• **AIM OF THE EXERCISE**: Print the line containing "Image resolution: width=469" and every line after it exactly as written, through the end of the records.

• **RECORDS SUPPLIED**:
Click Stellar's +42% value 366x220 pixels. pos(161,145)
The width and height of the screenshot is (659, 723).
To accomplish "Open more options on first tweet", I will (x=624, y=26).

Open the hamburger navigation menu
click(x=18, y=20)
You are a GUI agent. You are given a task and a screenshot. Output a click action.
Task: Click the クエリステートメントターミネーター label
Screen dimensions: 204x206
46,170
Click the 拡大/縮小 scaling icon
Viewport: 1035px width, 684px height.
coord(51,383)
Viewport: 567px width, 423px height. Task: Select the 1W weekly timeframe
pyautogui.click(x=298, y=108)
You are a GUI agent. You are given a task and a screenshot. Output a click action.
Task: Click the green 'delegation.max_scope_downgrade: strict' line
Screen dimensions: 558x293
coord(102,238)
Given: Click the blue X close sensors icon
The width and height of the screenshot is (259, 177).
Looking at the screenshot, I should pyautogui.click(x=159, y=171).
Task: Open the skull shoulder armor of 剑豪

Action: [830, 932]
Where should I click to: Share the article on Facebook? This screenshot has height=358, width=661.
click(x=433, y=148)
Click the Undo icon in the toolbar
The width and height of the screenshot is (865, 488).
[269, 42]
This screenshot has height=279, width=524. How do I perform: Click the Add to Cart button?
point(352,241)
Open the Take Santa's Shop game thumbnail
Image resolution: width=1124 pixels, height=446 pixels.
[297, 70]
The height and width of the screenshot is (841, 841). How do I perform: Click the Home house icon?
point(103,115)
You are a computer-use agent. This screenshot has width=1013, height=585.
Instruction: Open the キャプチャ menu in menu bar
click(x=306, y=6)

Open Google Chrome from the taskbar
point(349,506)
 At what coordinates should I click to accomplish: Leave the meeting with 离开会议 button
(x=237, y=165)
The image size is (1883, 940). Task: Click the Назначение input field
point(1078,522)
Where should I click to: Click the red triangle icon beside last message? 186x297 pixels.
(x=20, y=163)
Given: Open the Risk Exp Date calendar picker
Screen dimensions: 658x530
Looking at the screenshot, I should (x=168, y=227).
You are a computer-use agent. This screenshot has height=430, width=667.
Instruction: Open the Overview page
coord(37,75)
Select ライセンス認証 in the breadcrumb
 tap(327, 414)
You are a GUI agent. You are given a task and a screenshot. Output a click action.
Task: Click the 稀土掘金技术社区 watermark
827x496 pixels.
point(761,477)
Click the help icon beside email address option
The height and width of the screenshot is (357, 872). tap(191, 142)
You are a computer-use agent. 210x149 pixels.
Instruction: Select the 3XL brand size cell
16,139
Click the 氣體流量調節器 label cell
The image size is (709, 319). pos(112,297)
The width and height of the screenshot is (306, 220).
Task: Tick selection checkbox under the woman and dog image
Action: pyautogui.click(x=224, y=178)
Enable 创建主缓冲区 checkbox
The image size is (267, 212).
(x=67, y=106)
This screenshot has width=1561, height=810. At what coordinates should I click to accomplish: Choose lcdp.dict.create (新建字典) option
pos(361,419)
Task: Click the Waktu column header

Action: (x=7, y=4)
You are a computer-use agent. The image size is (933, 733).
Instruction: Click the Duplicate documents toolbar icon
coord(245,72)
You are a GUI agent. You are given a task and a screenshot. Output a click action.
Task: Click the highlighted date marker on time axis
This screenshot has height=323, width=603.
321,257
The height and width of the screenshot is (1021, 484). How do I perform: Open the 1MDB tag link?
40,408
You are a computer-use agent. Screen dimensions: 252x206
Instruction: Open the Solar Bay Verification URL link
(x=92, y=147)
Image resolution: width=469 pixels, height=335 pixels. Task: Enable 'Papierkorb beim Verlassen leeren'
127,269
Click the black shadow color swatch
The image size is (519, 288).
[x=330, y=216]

• **RESULT OF THIS TASK**:
Image resolution: width=469 pixels, height=335 pixels. Task: Enable 'Papierkorb beim Verlassen leeren'
127,269
Click the black shadow color swatch
The image size is (519, 288).
[x=330, y=216]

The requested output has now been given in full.